Ten months ago, when my partner and I first moved to Prague, we accidentally decorated our home with funeral candles. Despite our Gothic predilections, it was never our intent to fill our bookshelves with gifts meant for the dead. We simply discovered our local Tesco stacked high with beautiful red glass lanterns and, impressed by the low price and unfamiliar design, stocked up in the hopes that they would add a little warmth to our mostly empty flat. It was only a few weeks later as we strolled around the stately Vyšehrad cemetery that we realized our mistake: throughout the graveyard, the same red lanterns that now adorned our bedroom were glowing softly in the dusk.
At this time of year, when the veil between life and death is said to be at its thinnest, the simple yet striking image of the red lantern comes into its own here in Bohemia, at the heart of Dušičky.
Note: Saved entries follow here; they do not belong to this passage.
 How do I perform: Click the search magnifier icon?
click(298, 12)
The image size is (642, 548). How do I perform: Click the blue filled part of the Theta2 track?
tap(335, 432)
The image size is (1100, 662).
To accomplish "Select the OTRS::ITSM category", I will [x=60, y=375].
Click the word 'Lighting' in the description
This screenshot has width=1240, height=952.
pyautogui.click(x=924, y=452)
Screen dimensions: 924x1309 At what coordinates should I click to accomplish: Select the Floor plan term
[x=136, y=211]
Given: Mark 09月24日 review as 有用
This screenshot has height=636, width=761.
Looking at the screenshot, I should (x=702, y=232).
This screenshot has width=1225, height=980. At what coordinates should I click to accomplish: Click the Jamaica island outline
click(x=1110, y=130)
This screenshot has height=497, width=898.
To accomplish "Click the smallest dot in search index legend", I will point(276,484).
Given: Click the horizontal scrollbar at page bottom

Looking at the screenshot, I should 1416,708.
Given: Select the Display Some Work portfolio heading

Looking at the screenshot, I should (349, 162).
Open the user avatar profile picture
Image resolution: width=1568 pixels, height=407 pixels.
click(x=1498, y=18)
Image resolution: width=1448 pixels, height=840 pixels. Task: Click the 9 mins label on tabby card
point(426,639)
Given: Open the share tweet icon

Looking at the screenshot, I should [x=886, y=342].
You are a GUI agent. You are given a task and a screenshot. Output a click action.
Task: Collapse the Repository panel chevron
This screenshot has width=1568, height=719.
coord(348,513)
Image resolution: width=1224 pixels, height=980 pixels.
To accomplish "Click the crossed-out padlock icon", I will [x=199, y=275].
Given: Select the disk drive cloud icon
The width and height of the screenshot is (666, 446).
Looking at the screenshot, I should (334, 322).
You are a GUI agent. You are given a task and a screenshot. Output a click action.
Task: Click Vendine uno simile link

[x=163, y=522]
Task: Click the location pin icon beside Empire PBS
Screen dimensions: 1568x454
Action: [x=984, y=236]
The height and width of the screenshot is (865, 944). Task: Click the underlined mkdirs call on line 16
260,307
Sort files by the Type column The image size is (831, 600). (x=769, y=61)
Dušičky is a day of memorial and reflection, celebrated on November 2nd, on the day marked on Czech calendars as Památka zesnulých (remembrance of the deceased) and celebrated in Christian churches around the world as All Souls Day. In a largely non-religious country (year after year the census shows that only a tiny percentage of Czechs affiliate themselves with any faith) it seems strange that this traditional Christian day of vigil should have caught the Czech imagination so, but of all Church-based festivals, Dušičky is probably the last one to be celebrated with true solemnity by almost the entire country.
However, while I witnessed particularly well-attended Evensong services being held in churches around Prague on the night of the festival, the majority of the celebration is far more personal than religious, and observed in the graveyards themselves. On Dušičky itself, or over the nearest weekend if the festival falls on a weekday, families from around the country journey to the cemeteries to clean the graves of loved ones, lay traditional pine leaves and candles, and spend time remembering the departed. This means that commonly there is a mass exodus from Prague, as city dwellers go to visit their family plots in the hometowns of their ancestors.
While spending Dušičky in a Bohemian country churchyard is definitely on my to-do list for next year, Prague itself is by no means left forgotten. The enormous Olšanská Cemetery – home to some incredible pieces of art nouveau sculpture and over two million burials – hosts a crowd of quiet and contemplative Czechs paying their respects before the gates are locked and barred at 5pm, due in part to a number of tragic vandalism incidents over the last several years. I decided to stroll slightly further afield to the historic Vyšehrad cemetery, tucked within the walls of an abandoned Medieval citadel, and final resting placed to a number of Czech worthies including the composers Dvořák and Smetana.
The moon was almost full when I arrived at the graveyard, and most of the families had already departed, leaving the parkland around the graveyard to evening joggers and dog walkers. The cemetery is tucked behind the splendidly Gothic Basilica of Peter and Paul, its fifteen bells pealing doxologies from the twin steeples as I approached. The graveyard glowed softly, almost welcomingly, with the light of lanterns and tea-lights alike, placed prayerfully alongside pine wreaths, reminiscent to me of Christmas, but symbolic to the Czech people of far more than festivity.
Dušičky is often referred to by expat acquaintances as Czech Halloween, although this misses the point rather. While it is only within the last five years that the commercial side of Halloween has arrived in Prague, with jack-o-lantern pumpkins now in every supermarket and posters for spooky-themed parties pasted around the streets, Dušičky remains a separate, solemn event. Looking a little deeper, Halloween exists in Western European culture as the pagan-based prelude to All Souls – a night on which the dead were both honoured and feared in equal measure.
From my solitary experience of Dušičky, there is no fear in this celebration. Even by moonlight on a wintery evening, this graveyard is radiating with beloved memories. The dead are not nameless phantoms on this night, but mothers and fathers, brothers and sisters, laid to rest but never forgotten. This deeply Bohemian experience dispels the eerie mystery from graveyards for one softly-lit night, reminding us how these places so often seen as dark and empty places are in fact enduring monuments to heritage, to families, to memories.